From the line containing "Select the Required validator under Tank Name" through the end of the entries, please repeat every line exactly and nothing more; the pictures do not belong in the copy.

[[ EXERCISE DATA open ]]

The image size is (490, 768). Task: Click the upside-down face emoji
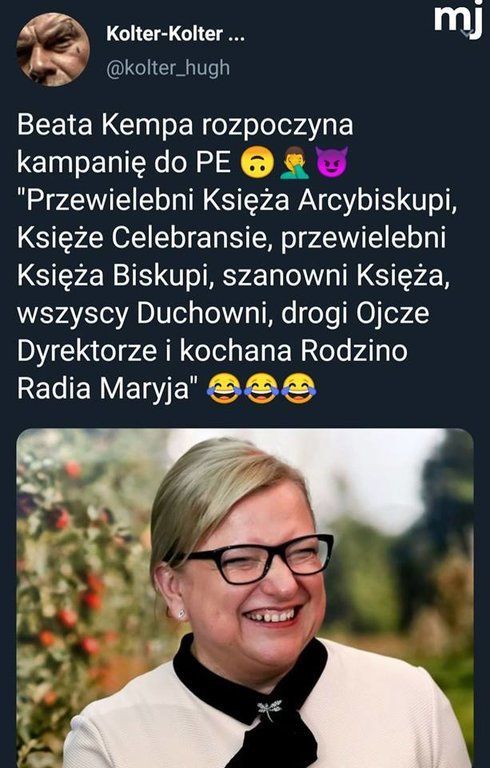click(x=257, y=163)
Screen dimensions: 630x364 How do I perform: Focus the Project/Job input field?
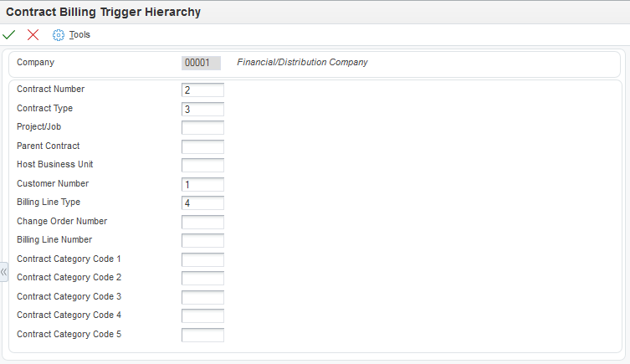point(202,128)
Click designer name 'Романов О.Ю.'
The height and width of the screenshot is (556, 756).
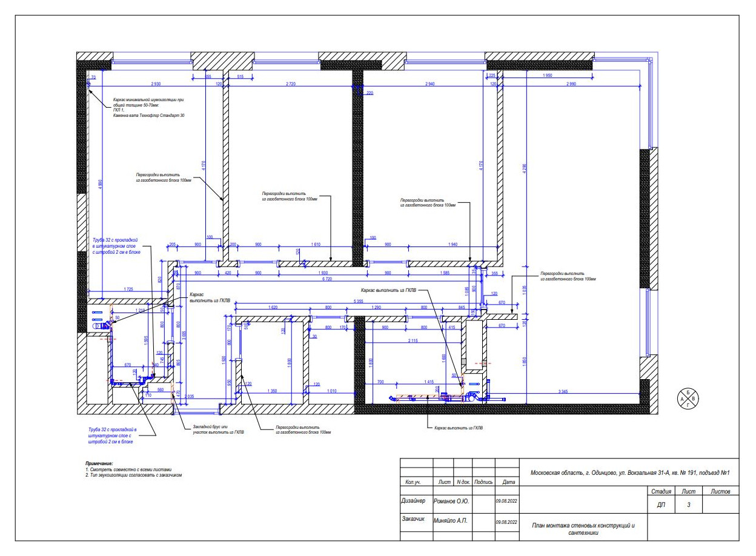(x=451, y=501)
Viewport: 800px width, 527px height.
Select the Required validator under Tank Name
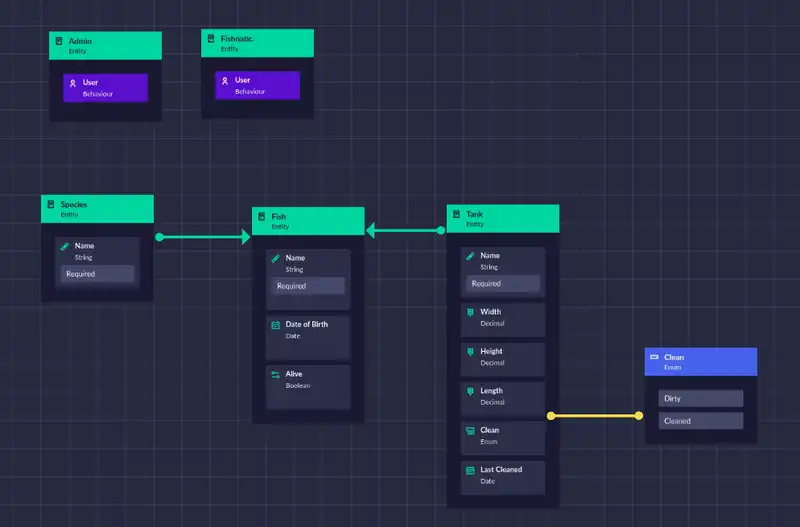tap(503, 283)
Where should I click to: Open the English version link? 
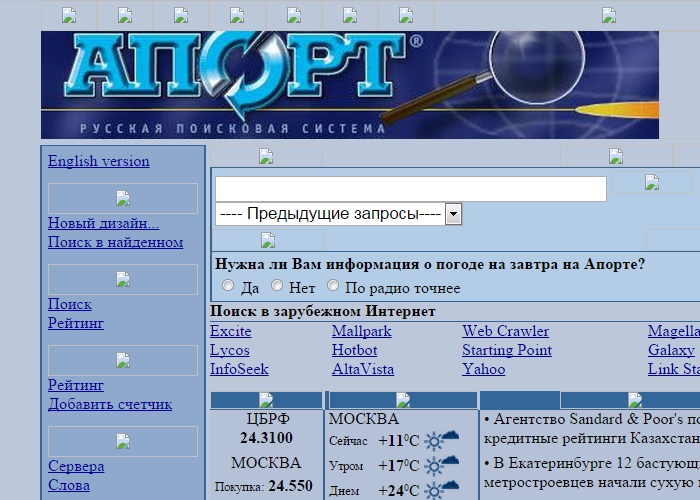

[[ EXERCISE DATA closed ]]

# [ANSWER TO THE EXERCISE]
Select the Required validator under Tank Name
tap(503, 283)
Where should I click to: Open the English version link? 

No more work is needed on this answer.